Copy each of the following records line for line, with no changes.

### Supplied material:
##############################
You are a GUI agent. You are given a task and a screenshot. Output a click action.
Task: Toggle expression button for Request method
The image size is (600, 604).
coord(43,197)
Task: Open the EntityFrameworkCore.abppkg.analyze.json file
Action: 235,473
##############################
### Final answer:
You are a GUI agent. You are given a task and a screenshot. Output a click action.
Task: Toggle expression button for Request method
The image size is (600, 604).
coord(43,197)
Task: Open the EntityFrameworkCore.abppkg.analyze.json file
Action: 235,473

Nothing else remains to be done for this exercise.